Financial Sense   Home  l  Market Monitor  l  Market WrapUp  l  Storm Watch  l  About Us  l  Contact Us

Today's WrapUp by Martin Goldberg 03.30.2006  Mon   Tue   Wed   Thu   Fri   Archive


Thinking Out Loud On Internet Companies

Some time in the mid’90s, my family bought our second computer; a $1,400 Packard Bell which contained an Intel Pentium processor, a 2X CD drive and a 2400 baud modem. Our first computer had two 5” floppy drives and a 20 megabyte hard drive. It ran MS DOS. That first computer became obsolete when I tried to use it to run a piano teaching program called “The Miracle” for my then 7 year old daughter. Each “exercise” took a minute to grade on the slow processor.
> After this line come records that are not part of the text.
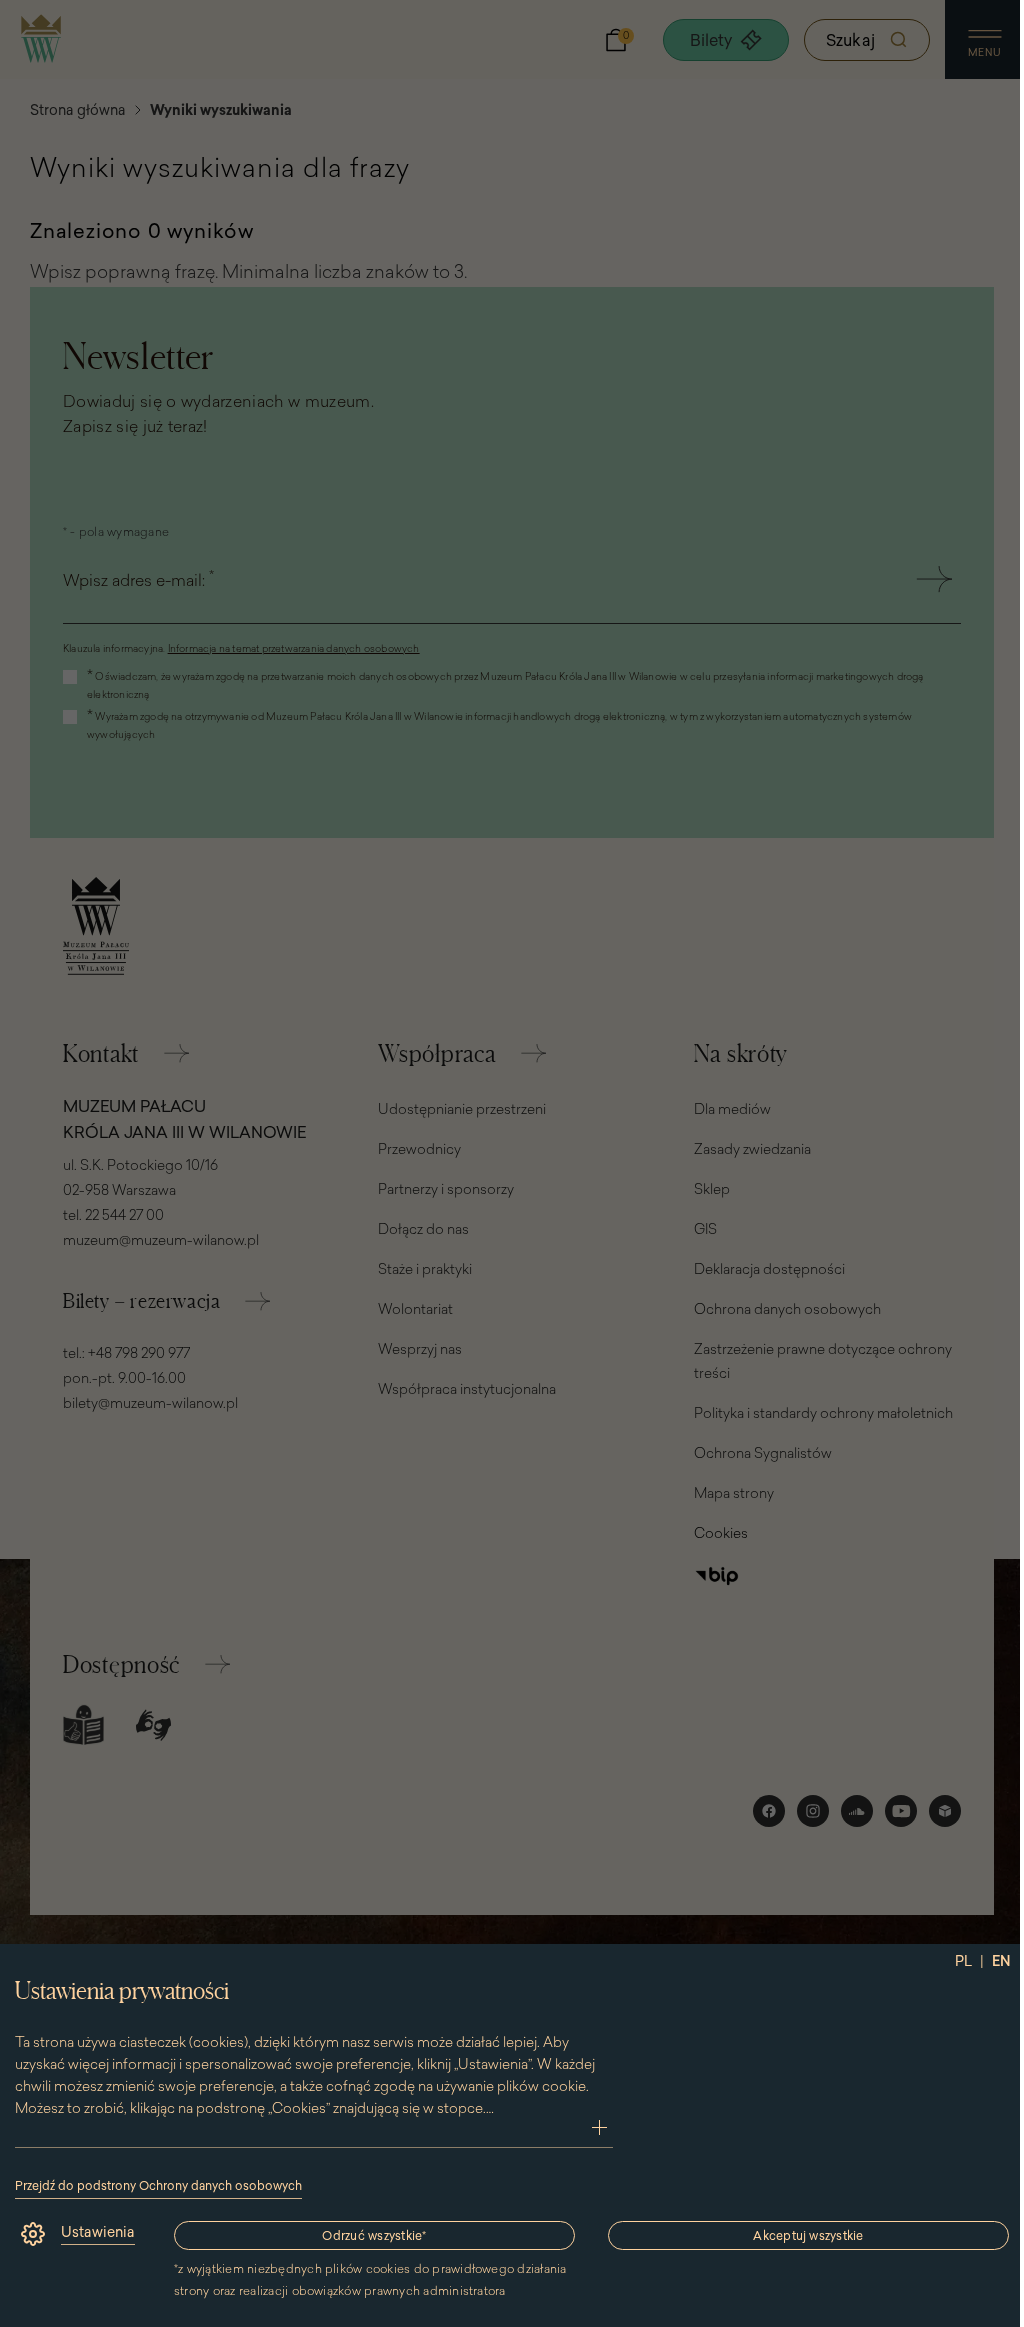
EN (1001, 1961)
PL (963, 1961)
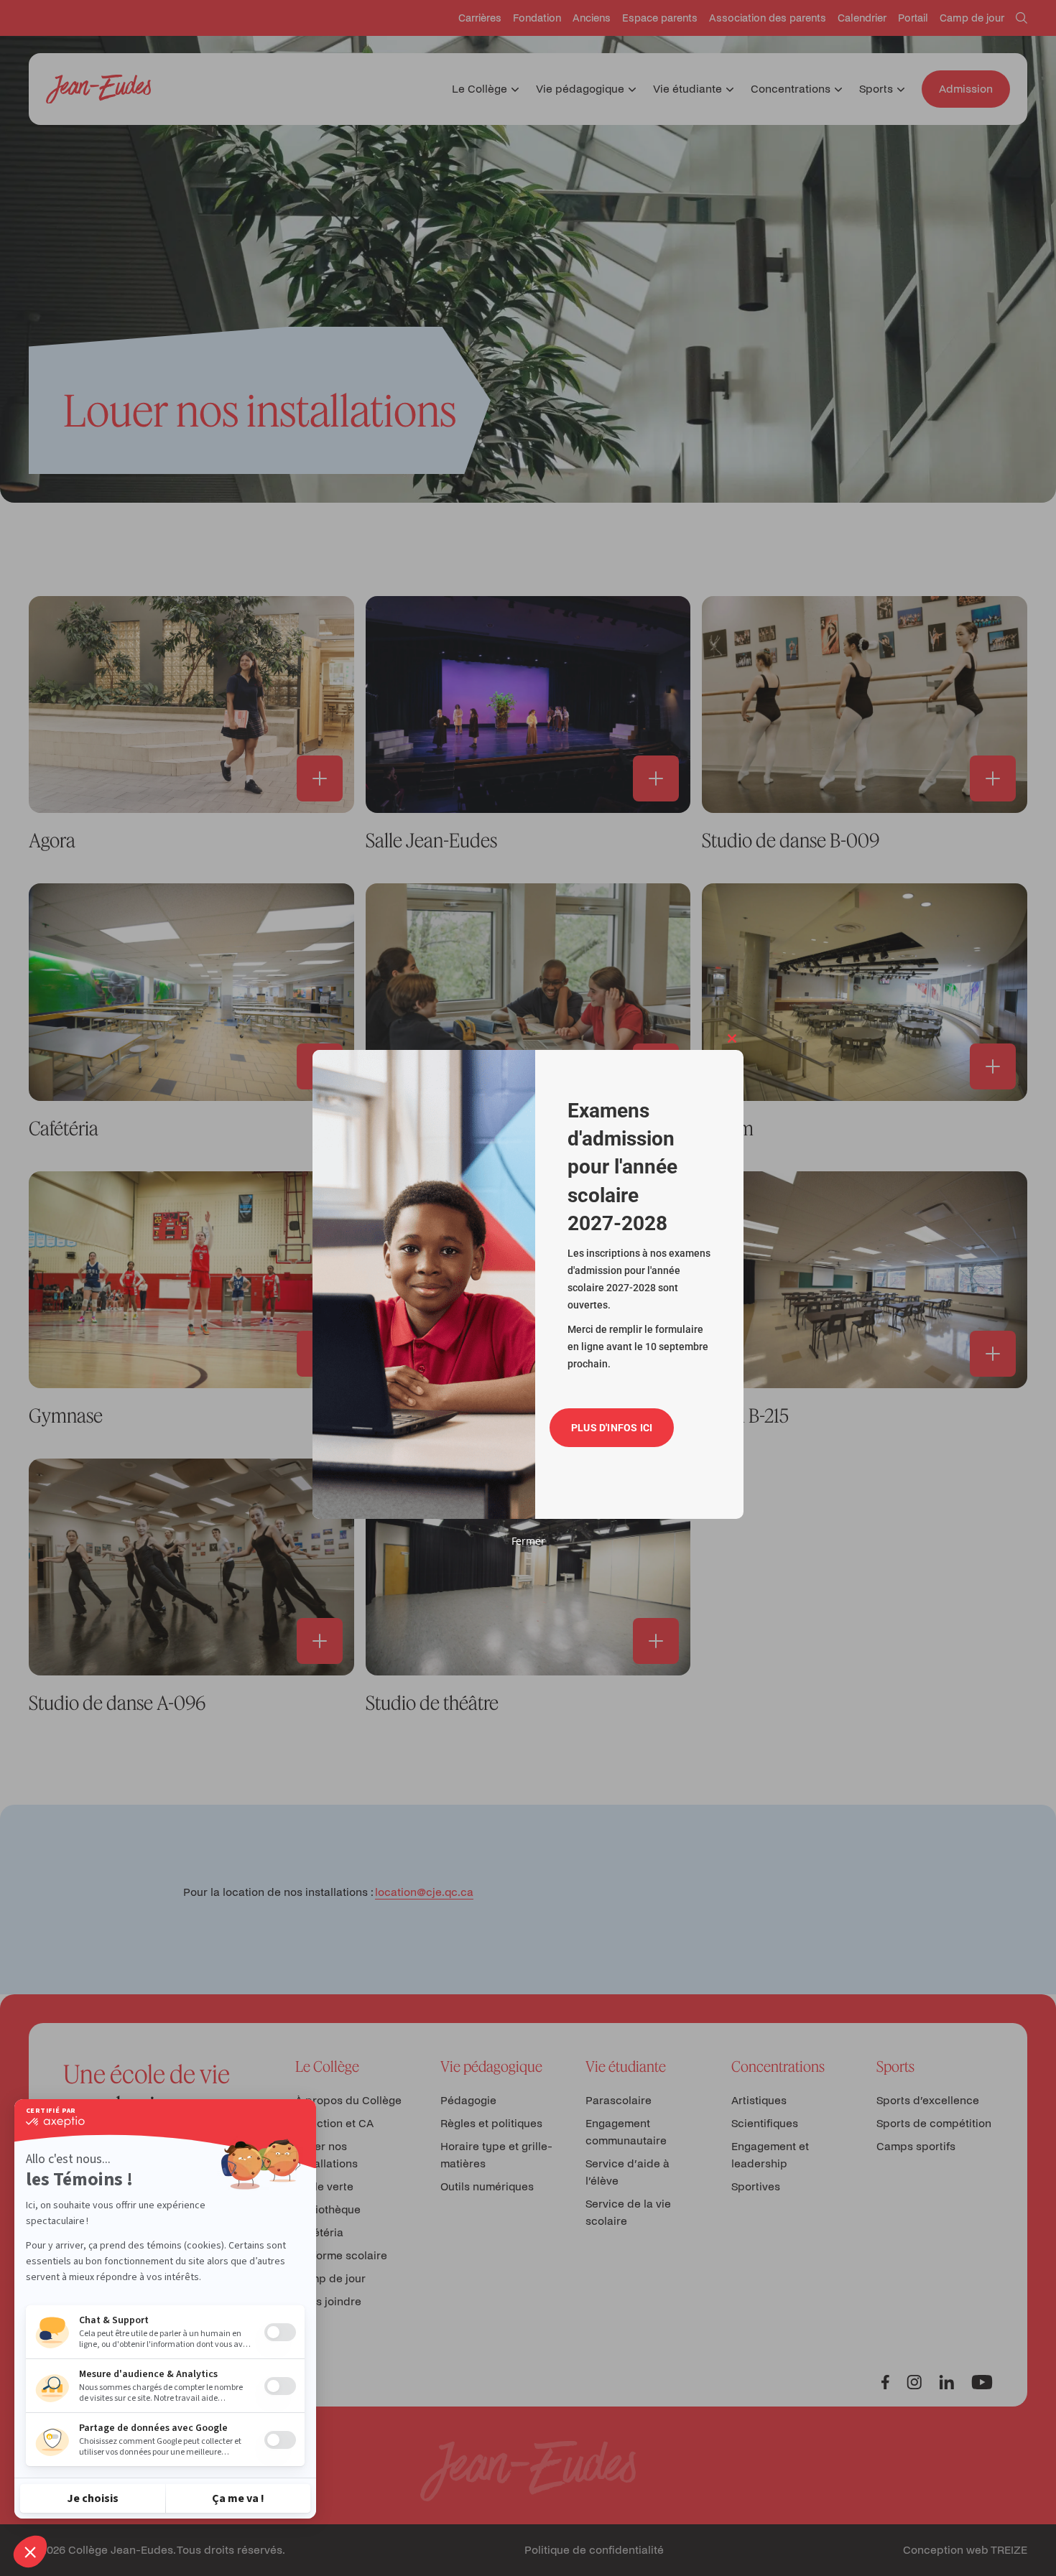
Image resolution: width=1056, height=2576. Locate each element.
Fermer (528, 1541)
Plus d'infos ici (611, 1427)
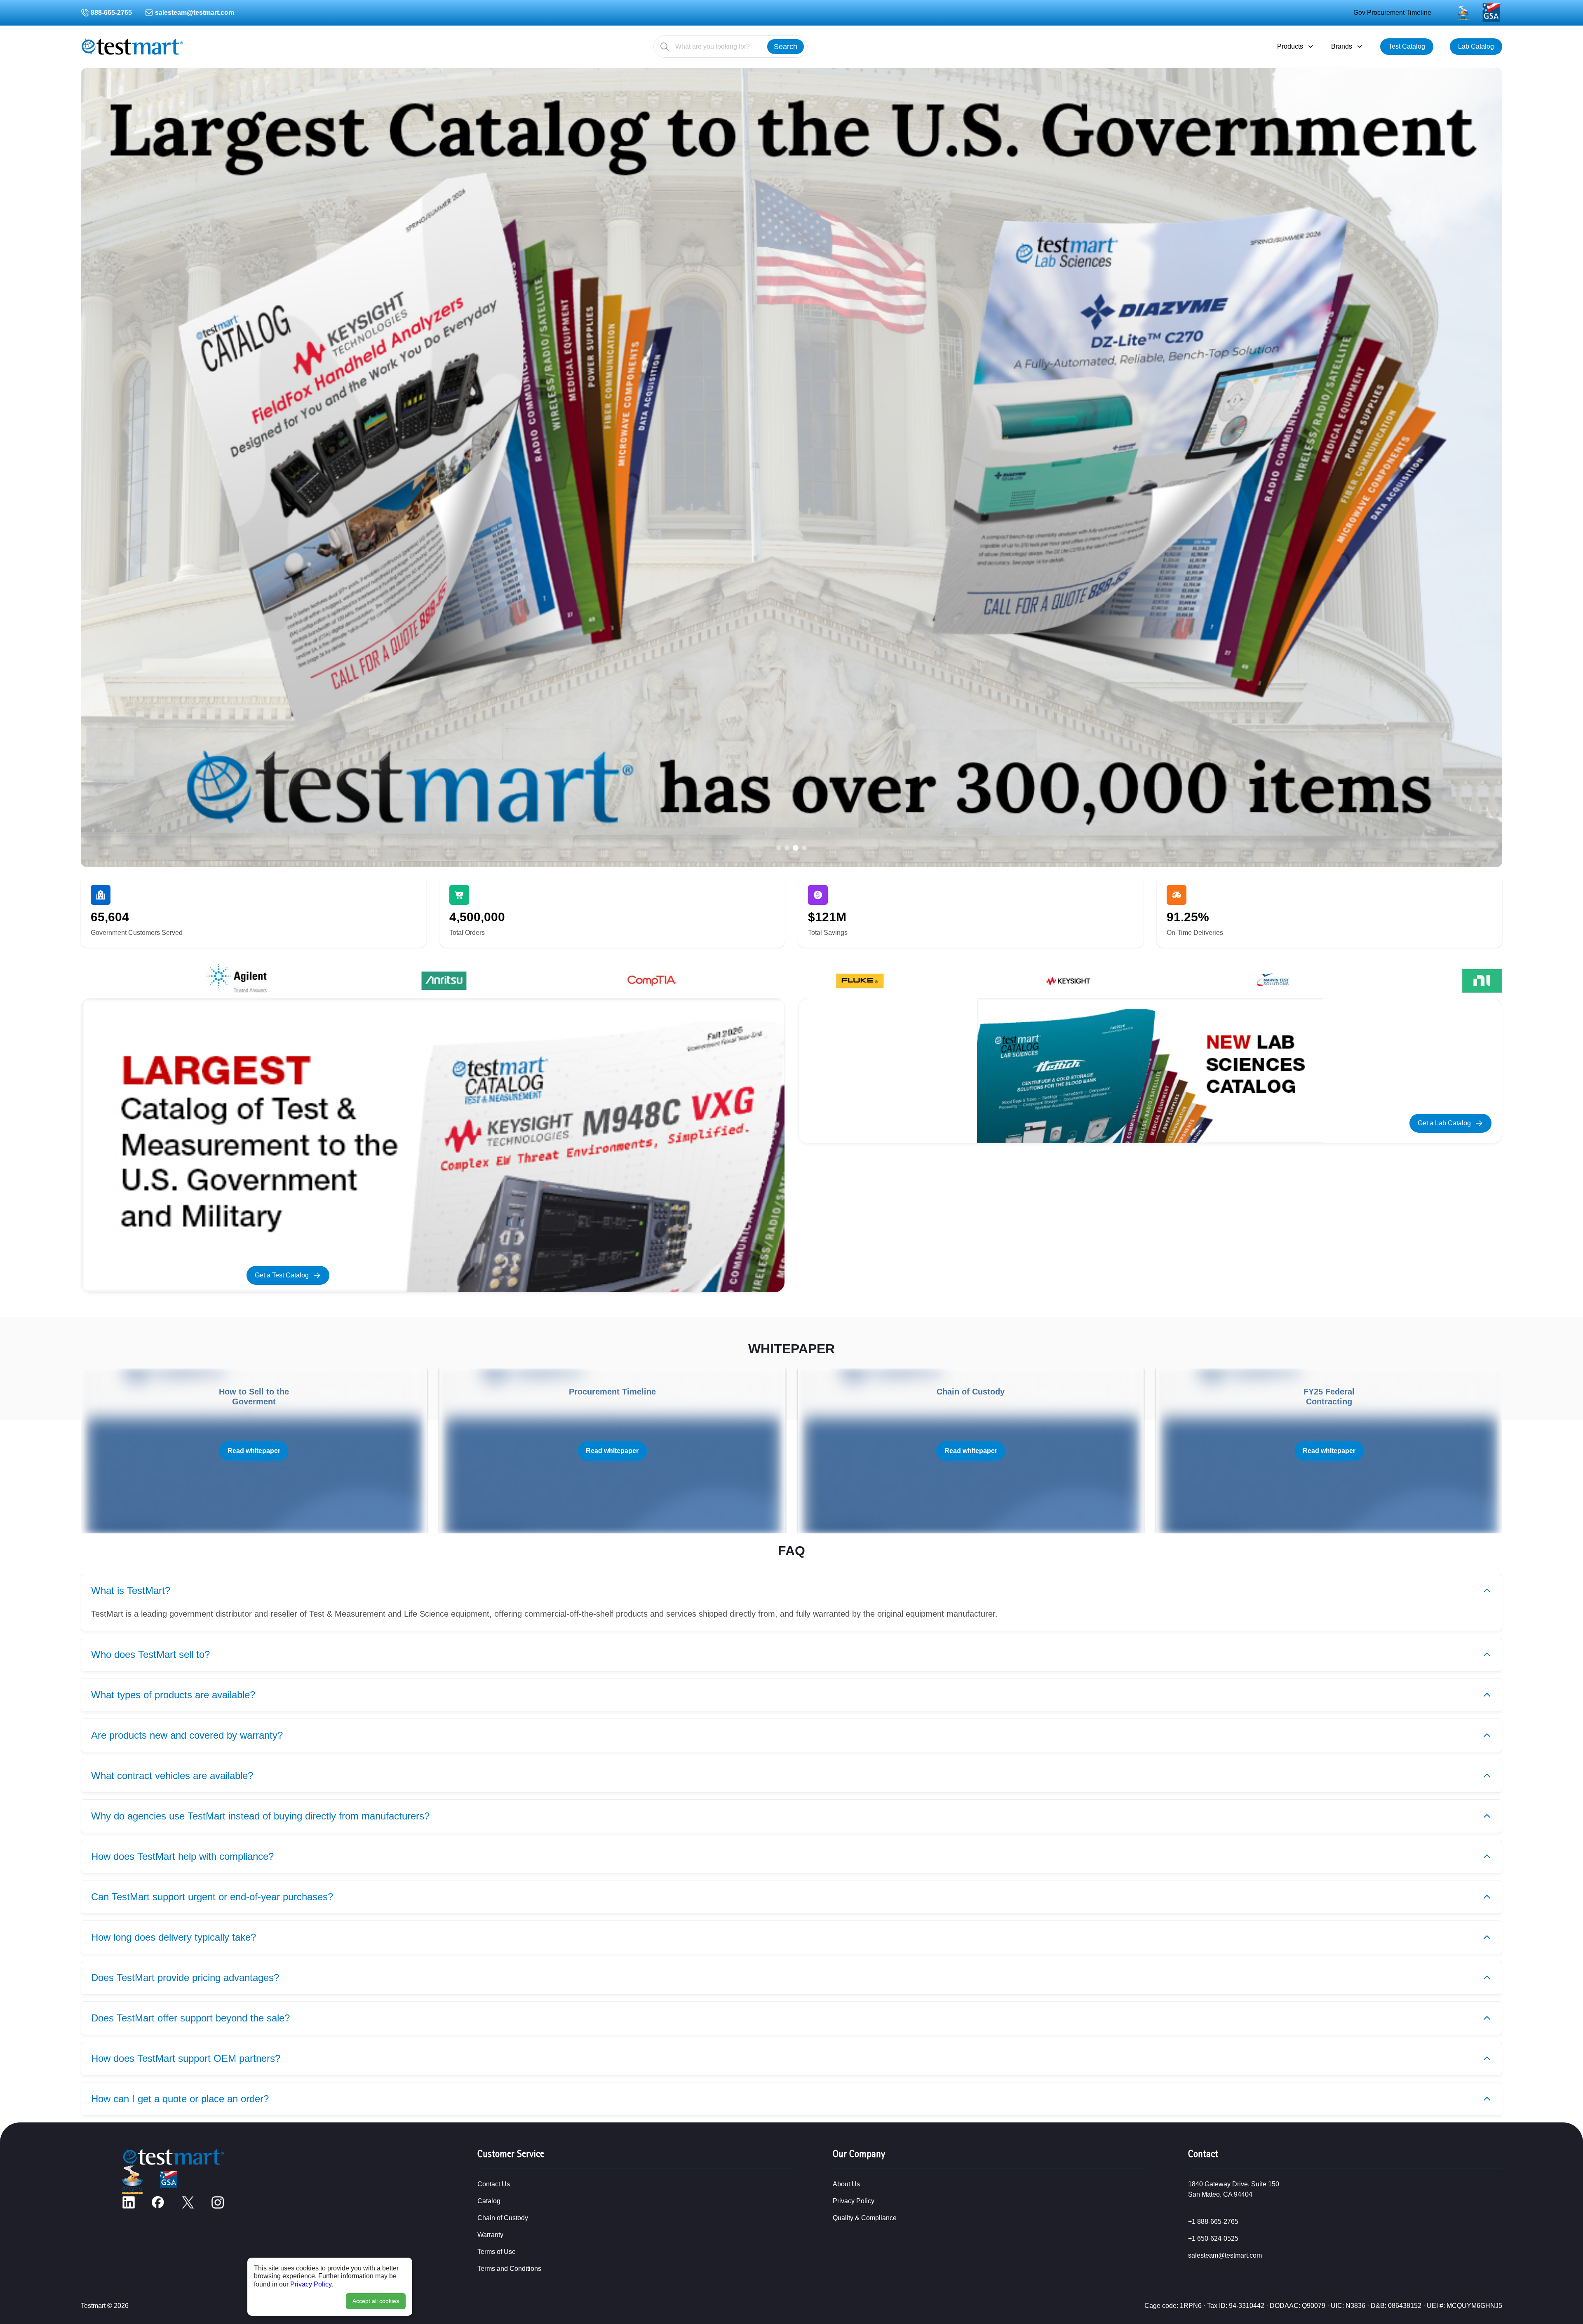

With the new computer, running MS Windows 3.1, I could work at home on word processing documents (Wordstar), or spreadsheets (Lotus), and my daughter could do homework assignments and play mediocre games as well as play with “The Miracle” keyboard. 

Sometime in the mid-90s, there was a new service known as Prodigy which cost about $15.00 a month. Our family tried it, but it didn’t have any particular appeal except for email, but even so, our family’s assigned address was something like 39u85i30w@prodigy.com. Who could remember that?

I think it was 1996 when the AOL service became popular, with its clean design and higher speed. That was a valuable service, where you could look at news, weather, and sports and assign yourself an email address that was logical such as Martin222@aol.com. AOL had a little Icon which looked like a globe, when clicked on, would bring up a non-AOL platform that was known as the “internet.” When we first subscribed to AOL it was about $10.00 a month, but they charged by the minute and this got too expensive. Soon, in 1996, AOL offered unlimited service for about $22/month. After signing up, it became apparent that business was good at AOL (too good). It was practically impossible to sign on due to modem demand exceeding AOL’s supply. AOL offered no money back though. After a few weeks, the access problem was corrected. From its inception through early 2000, AOL stock soared.

Around 1997 and 1998 internet service providers began to advertise unlimited access to the internet for about $15/month. Still my family was using AOL, and it was no problem paying the price premium for the popular AOL service. Who needed the hassle? One day I happened upon www.yahoo.com after having clicked on the little AOL “globe.” There was a clean page with all varieties of interesting topics all hyperlinked in a similar manner to what was on AOL, but not part of AOL. I remember thinking that with www.yahoo.com if my internet service were “faster” we wouldn’t need AOL at all.

After talking to my friends, I found out that the slowness on the internet wasn’t the internet service provider’s fault; it was because of the slowness of the computer processor and modem. This problem could be corrected with a Pentium II processor based (new computer) that was running Windows 95. I traded in the Pentium computer and got $300 from a computer consignment shop (out of business within 1 year), and bought a bottom-of-the-line non-Intel processor based Compaq. After logging onto AOL, and clicking on the globe and getting to Yahoo.com, the speed problem was eliminated. I canceled AOL, and subscribed to Erols.com. Three years later and over 300% in stock market gains occurred before AOL stock topped in late 1999. Today, the AOL service is not a significant part of Time Warner or anything else.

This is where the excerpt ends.